NO WRITER ATTRIBUTED

The present wave of juvenile Cain-raising traced to the children living in tenements adjacent to the Houses and the Law School offers a problem which the University will do well to recognize. Several hundred urchins of these neighborhoods spend their free time in conducting a sort of guerilla warfare against the University at large, and if their looting parties, their brick-throwing escapades and merry bonfires persist, some accident is likely to occur that will make Harvard authorities repent of their indifference.

It is all very well to say that such matters come under the jurisdiction of the Cambridge police, but no one can study the problem without seeing the futility of police action. It is not always easy for a middle-aged constable to round up a gang of fourteen-year-olds, and there is absolutely nothing that he can do with them once he has rounded them up. If the Cambridge police can keep adult criminals under control, they are doing all that is asked of them. The children represent a sociological problem that belongs to the municipality, the churches, and Harvard University.

The children are by no means to blame for their behaviour. They are of large families, attend large schools, and so receive little guidance from the people to whom God and the State have entrusted them. Their families are often barely able to make ends meets and so can afford none of the little extras which keep more fortunate children happy and content.
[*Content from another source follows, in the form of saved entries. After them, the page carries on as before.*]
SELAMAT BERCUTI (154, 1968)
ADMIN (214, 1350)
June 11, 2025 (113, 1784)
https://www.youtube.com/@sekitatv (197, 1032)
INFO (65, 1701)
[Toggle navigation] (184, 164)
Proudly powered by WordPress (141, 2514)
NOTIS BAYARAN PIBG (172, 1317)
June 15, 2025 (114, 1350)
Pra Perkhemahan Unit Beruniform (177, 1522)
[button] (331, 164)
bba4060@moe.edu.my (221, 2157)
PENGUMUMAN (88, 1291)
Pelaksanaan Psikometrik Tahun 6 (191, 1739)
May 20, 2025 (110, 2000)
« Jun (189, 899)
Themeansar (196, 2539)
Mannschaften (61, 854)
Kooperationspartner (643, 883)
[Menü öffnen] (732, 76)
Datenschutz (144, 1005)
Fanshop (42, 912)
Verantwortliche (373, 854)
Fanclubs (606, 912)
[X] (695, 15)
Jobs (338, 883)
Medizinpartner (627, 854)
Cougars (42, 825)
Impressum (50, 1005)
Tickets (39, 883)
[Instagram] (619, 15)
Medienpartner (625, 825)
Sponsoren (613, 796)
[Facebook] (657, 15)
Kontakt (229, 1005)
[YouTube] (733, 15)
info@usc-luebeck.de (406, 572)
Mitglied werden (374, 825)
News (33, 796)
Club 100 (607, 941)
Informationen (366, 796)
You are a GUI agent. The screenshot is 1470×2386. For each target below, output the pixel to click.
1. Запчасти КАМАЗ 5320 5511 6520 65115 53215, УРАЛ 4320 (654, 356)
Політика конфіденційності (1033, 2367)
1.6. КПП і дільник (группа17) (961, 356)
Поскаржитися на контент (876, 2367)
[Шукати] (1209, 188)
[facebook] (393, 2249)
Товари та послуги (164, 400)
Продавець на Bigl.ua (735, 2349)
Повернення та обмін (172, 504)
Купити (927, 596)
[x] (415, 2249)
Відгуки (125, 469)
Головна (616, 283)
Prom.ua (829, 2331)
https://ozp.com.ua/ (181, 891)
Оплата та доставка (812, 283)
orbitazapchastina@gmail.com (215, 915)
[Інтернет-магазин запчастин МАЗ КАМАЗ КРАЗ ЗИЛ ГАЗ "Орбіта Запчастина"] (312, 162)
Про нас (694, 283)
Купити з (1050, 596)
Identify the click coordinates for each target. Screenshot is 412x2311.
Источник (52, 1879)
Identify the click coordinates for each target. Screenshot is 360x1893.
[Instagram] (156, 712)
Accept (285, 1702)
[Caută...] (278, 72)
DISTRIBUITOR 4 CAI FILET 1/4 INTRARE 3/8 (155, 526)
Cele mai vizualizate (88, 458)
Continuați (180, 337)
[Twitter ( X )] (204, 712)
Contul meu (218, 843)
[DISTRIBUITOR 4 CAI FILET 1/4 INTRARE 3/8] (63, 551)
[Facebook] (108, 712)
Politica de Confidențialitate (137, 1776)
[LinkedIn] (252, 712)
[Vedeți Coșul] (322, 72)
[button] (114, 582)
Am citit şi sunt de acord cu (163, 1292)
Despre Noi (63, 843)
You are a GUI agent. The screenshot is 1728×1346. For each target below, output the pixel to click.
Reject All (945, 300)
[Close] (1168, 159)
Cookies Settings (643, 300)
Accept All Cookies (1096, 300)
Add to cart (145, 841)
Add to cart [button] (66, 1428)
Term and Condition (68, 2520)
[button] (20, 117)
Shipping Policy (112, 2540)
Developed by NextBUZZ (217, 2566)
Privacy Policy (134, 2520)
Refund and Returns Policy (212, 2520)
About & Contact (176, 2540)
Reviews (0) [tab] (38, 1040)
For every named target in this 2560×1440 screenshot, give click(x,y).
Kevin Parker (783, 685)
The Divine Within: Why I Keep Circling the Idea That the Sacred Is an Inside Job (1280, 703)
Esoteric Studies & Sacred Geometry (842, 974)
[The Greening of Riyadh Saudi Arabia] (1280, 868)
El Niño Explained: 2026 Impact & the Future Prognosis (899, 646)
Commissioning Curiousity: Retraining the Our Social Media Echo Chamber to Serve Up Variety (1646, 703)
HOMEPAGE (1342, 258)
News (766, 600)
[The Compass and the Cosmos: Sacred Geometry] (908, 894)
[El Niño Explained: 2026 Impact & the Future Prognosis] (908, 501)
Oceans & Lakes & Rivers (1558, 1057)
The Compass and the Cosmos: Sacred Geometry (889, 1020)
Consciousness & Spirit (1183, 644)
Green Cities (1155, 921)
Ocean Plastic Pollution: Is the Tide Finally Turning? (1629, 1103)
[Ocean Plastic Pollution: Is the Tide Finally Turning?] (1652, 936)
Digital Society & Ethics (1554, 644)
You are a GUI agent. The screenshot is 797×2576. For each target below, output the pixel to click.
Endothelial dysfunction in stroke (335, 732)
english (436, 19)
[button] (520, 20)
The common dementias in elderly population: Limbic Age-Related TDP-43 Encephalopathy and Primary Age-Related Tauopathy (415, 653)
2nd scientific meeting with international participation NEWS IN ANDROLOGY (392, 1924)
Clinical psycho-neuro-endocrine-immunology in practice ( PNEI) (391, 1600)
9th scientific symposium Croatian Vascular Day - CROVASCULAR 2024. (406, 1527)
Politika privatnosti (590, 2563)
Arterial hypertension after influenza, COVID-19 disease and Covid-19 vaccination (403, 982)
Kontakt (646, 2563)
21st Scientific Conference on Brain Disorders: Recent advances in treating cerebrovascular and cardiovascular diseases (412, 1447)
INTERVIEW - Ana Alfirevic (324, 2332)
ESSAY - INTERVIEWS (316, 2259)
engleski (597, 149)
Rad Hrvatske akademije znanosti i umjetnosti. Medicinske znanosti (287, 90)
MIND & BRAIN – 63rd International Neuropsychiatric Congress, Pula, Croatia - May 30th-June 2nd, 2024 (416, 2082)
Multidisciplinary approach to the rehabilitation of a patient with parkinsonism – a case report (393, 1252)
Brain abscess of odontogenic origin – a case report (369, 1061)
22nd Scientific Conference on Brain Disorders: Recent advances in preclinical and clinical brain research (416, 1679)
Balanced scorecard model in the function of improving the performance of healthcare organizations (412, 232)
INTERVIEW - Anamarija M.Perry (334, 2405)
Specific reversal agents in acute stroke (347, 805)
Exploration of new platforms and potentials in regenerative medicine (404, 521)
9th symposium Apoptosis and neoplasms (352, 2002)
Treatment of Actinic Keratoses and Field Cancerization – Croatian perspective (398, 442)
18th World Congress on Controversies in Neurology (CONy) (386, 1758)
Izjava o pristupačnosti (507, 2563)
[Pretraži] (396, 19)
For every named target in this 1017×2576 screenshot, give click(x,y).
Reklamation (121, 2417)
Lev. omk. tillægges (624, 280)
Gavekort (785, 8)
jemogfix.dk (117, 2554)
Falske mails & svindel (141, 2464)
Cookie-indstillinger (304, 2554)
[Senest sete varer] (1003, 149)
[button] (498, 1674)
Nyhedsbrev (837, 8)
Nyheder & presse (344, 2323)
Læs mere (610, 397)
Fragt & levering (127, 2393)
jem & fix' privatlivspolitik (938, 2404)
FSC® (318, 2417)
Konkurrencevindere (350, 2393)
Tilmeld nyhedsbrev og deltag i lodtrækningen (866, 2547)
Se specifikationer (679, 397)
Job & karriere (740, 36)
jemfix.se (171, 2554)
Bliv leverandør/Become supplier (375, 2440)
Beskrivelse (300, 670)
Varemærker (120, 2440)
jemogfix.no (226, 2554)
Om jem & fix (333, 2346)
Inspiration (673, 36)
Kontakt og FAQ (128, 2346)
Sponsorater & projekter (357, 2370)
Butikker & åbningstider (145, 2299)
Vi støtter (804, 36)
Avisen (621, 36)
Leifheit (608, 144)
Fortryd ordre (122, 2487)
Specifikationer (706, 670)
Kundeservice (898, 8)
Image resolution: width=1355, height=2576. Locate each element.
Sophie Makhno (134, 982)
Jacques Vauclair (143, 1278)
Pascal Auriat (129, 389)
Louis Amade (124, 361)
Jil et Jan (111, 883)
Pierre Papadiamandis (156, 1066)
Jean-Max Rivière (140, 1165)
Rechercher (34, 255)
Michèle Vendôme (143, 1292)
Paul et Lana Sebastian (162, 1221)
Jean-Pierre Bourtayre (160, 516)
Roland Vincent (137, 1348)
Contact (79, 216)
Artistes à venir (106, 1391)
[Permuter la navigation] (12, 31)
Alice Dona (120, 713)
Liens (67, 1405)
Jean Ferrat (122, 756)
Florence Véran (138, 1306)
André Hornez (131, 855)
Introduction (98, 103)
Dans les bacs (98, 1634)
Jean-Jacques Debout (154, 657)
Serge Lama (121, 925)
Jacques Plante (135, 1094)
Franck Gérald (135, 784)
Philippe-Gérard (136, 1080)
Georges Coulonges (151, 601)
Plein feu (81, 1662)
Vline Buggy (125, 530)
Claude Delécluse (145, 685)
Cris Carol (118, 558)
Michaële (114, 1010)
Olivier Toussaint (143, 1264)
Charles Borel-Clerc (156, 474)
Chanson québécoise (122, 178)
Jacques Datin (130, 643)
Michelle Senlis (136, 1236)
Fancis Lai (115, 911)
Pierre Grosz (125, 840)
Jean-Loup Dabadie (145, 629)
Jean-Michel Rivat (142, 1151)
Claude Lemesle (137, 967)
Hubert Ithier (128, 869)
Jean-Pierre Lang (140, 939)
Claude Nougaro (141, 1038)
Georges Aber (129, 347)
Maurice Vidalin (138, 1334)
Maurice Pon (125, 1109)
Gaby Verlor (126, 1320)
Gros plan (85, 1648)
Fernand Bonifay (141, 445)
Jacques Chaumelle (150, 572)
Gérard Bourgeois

In the majority of cases their mothers have jobs--sometimes as waitresses in the University Dining Halls--and the children are left completely on their own for a large part of the day.

In vivid contrast to the squalor of their surroundings is Harvard University, with its beautiful buildings, playing fields, and comparatively well-to-do student body. The youngsters have not yet learned the gentle art of stealing cars, although this may come in time, but they have discovered the possibilities of income, in one form or another, from their wealthier neighbors. The loss incurred by the university community is slight, and only the possibility of a serious fire or an injured student can justify consideration of the problem on materialistic grounds; but Harvard should not be altogether deaf to its civic obligations.

Phillips Brooks House, St. Paul's Church, and other local welfare organizations are already taxed to their utmost. Although they might supply workers, they can make no initial investment. The University, on the other hand, owns several vacant lots near Leverett and Dunster Houses, and farther out by the Maintenance Building. The cost of equipping these lots as playgrounds, with swings and possibly a pair of goal-posts, would be slight, and, if a genuine effort were made in this direction, perhaps the City of Cambridge could be persuaded to lend more help to these youngsters than it does at present. If this were done, workers could be found to organize play, make the fields popular, and instill in the children the elements ofsportsmanship and good conduct.

The University's work in training men is recognized the world over, but it seems a pity that in the very shadow of Harvard hundreds of boys should grow up to be criminals, panhandlers, or burdens on the state.